TASK TO CARRY OUT: Would you output the lines from the one containing "Given: Click 'zgłoś naruszenie' report link" through the final line of the entries, exactly and with pictures omitted?

Stored entries:
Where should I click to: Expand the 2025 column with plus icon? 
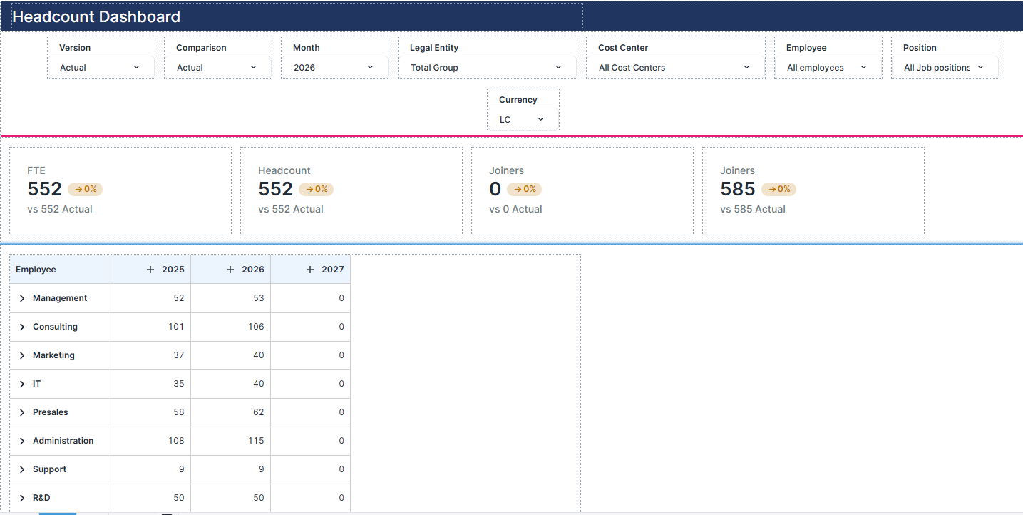(x=150, y=270)
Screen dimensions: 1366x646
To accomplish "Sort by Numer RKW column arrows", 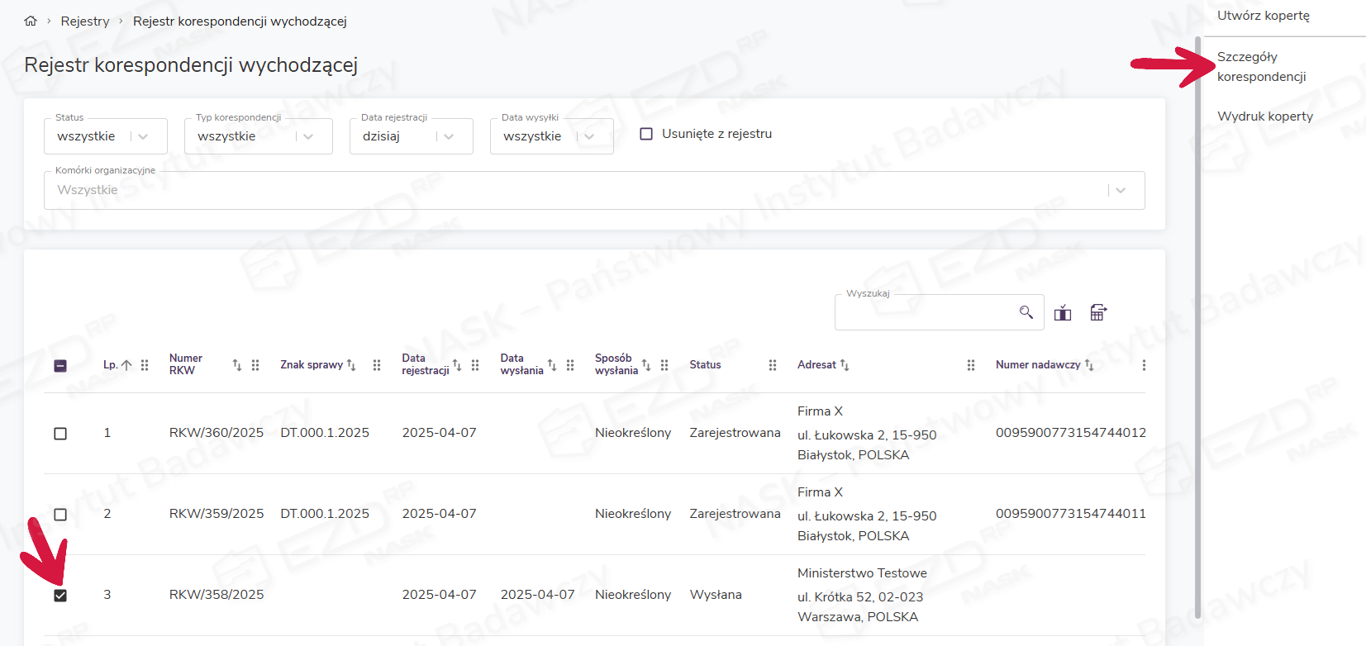I will point(237,365).
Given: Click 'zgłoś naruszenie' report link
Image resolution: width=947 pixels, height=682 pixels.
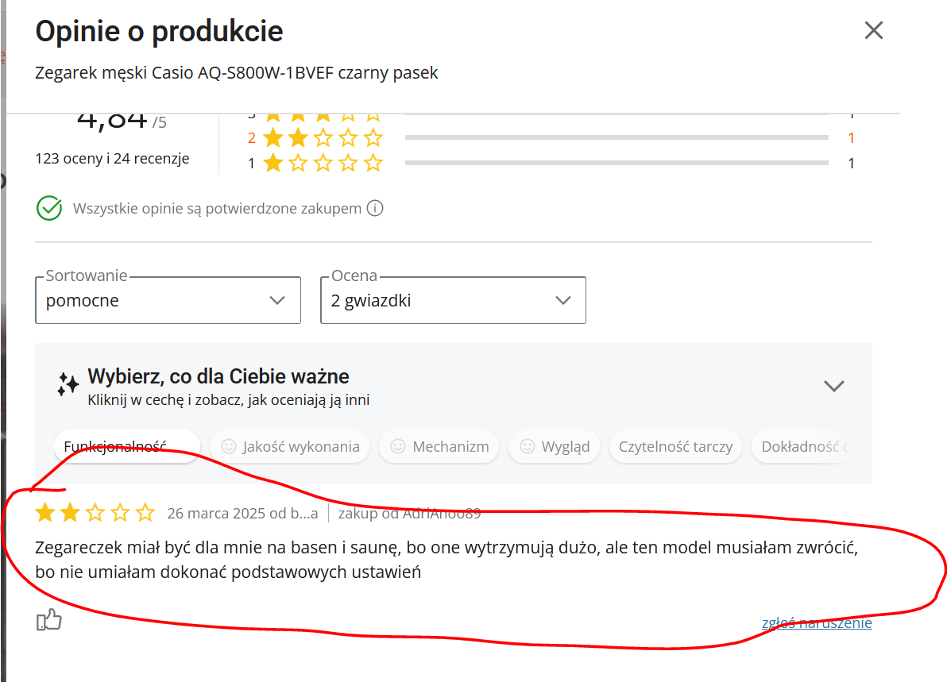Looking at the screenshot, I should pos(817,622).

REPLY TO THE TASK:
Given: Click 'zgłoś naruszenie' report link
Image resolution: width=947 pixels, height=682 pixels.
Looking at the screenshot, I should pos(817,622).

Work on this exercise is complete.